Encountering his father as he comes back into the kitchen, he is still adjusting his fly. Reuben raises an eyebrow but refrains from observing that it’s decidedly frigid for pissing out of doors. Sam shrugs and hangs up his jacket. He washes his hands at the sink and reaches for his razor on the windowsill over it.
He is rinsing it off when Deanie drifts into the kitchen, head already scarfed, high-tops gripped in one hand. She drops into a chair and hauls on her sneakers. He fills two mugs of coffee and sits down next to her.
“Can I go to work with you? I won’t get in the way. Maybe I could pump gas for you?”
He looks at his father, who shrugs.
“I’m not going straight to work,” Sam tells her reluctantly. “I’m going to the meetinghouse.”
“For what?”
“Pickup game,” Sam mutters.
Deanie brightens. “Yeah? Can I go?”
“You can’t play,” he points out.
“That’s okay. I’ll watch. Who’s playing?”
“Some of the guys.”
She grins. “Great.”
She’s at his elbow as he unlocks the side door at the meetinghouse. It feels a little like sneaking into the Mill together but he’s embarrassed too, because she’s about to see that the place where he practices on the weekends is a palace next to the improvisation of the Mill. She steps into the pale gold silence of the high-ceilinged hall and her eyes widen.

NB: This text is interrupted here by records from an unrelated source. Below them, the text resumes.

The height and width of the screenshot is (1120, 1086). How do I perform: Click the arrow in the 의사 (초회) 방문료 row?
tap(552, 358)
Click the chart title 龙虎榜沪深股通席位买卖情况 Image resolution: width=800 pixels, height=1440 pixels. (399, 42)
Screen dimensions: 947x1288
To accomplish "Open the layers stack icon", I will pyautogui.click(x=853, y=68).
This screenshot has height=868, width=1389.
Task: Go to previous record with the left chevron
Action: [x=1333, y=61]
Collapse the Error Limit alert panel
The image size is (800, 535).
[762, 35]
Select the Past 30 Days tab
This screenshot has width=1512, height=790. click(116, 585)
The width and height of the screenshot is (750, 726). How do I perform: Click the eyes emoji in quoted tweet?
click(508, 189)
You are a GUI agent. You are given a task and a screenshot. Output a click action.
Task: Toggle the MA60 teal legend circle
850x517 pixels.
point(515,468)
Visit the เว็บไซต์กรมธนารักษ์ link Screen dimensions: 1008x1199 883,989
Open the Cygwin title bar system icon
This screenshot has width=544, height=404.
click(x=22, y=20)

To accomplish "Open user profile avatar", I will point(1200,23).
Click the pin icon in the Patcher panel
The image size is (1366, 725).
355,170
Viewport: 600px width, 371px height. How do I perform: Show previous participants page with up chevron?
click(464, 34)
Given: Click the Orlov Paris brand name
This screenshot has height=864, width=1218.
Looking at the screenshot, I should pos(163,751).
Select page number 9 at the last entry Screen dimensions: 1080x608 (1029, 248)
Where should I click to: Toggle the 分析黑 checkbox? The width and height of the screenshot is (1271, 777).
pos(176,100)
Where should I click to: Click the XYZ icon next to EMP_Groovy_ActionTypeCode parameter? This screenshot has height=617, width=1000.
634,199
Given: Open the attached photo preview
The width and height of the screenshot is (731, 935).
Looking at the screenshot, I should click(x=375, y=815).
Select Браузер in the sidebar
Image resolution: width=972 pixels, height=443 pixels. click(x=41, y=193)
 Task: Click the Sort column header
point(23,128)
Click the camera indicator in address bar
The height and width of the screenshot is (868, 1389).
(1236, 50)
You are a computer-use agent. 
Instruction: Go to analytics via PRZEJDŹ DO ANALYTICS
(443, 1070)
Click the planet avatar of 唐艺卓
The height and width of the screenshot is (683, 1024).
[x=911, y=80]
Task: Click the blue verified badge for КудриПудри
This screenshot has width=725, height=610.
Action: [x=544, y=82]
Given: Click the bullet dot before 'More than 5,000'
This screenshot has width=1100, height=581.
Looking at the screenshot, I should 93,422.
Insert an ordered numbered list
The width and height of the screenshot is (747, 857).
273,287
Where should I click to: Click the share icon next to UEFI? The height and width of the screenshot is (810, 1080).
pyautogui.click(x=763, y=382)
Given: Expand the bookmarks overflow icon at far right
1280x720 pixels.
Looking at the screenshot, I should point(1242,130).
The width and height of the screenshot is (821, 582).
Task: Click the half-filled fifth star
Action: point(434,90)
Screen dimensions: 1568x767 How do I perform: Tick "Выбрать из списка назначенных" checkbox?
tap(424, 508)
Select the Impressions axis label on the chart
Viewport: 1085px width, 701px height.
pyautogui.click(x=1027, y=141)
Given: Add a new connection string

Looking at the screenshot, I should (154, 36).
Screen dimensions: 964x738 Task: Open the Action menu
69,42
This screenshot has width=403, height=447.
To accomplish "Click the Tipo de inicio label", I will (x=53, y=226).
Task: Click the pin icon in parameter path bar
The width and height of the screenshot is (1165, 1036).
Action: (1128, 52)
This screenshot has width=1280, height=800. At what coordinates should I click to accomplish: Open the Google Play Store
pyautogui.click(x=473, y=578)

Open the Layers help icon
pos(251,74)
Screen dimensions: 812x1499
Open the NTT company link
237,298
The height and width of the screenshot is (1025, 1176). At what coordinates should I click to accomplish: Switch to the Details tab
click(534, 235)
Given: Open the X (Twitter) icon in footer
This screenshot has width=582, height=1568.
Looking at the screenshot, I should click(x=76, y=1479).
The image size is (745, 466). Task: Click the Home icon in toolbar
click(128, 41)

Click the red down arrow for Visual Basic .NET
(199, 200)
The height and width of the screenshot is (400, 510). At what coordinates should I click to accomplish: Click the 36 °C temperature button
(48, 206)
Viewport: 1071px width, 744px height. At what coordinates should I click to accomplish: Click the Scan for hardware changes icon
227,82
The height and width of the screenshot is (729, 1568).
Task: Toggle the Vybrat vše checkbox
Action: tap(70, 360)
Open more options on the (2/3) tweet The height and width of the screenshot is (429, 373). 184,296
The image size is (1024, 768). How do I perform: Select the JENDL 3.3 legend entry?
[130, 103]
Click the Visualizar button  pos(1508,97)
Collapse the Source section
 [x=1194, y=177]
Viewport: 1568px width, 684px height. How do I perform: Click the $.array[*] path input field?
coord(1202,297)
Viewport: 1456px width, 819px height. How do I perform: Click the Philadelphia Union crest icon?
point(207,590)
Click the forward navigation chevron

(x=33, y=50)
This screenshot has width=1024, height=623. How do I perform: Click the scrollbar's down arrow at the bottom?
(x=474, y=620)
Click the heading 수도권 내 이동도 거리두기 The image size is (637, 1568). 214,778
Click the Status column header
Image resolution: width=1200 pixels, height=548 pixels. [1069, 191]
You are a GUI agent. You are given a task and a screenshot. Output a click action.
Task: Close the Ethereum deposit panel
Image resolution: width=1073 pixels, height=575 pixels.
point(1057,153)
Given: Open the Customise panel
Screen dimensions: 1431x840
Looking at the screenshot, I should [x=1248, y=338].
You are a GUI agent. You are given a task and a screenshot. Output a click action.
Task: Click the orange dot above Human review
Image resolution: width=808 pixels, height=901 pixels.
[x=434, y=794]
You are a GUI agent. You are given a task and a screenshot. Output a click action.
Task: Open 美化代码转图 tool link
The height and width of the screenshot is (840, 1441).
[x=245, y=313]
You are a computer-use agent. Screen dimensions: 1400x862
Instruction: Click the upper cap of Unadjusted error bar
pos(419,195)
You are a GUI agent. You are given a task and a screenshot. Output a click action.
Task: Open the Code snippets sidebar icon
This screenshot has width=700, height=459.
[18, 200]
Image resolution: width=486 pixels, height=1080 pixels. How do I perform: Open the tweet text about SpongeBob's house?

“My dad built this court years ago. Promoted the money from a summer resident. This guy likes to hack himself when he’s around. Can’t shoot straight but he’s wicked fast. Sometime I’ll show you his house on the lake. My dad’s his caretaker. Anyway, anytime the hall isn’t being used for something else, it’s available. Just wear sneakers and bring a ball. Most Sundays, there’s a regular pickup game. Dad usually makes that one. Pearl’s started playing recently. She’s somebody who can shoot straight.”
“No shit?” Deanie spins the ball on her fingertips, twitches her hips at him, and then dribbles it down the court and hooks it in.
“Hey!” he objects. “You’re benched, twink.”
Passing the ball behind her, she flips him a digit and sticks her tongue out.
“Twink yourself, Godzilla!”
He lopes after her and tries to take it away from her. Giggling, she teases him with the ball but won’t let him get a hand on it. He’s tentative, intensely aware of her unprotected face, but she moves fearlessly. Suddenly he stops dead, raises his palms and backs to the sidelines.
“Oh come on!” she pleads.
Crossing his arms, he shakes his head no.
Her mouth turns down and she spins away and drives the ball down court with a furious rhythm. She shoots around for a while and then she trots back and stands in front of him. The ball pops up off the floor and she rolls it over the edge of her palm and holds it like a globe.
“Chickenshit,” she taunts.
Sam extends his palm and she tips the ball into it. She slumps disconsolately next to the boombox. What is he supposed to do? She can’t play.
The others come horsing in, pausing at the sight of Deanie, and shooting Sam looks that he ignores, and then shrugging her presence off.
Woven through the chatter and clatter of the diner, the speculation among his teammates continues about whether the draft will be revived and how each of them will answer it. Few of them have any deep interest in politics or could find Kuwait or Iraq on an unmarked map but that doesn’t change the obvious: they are all prime cannon fodder. Sam sits there with his ears open, working his way once again through the arguments and thinking of Frankie. Deanie listens closely, once muttering “Bullshit” at some bit of macho posturing.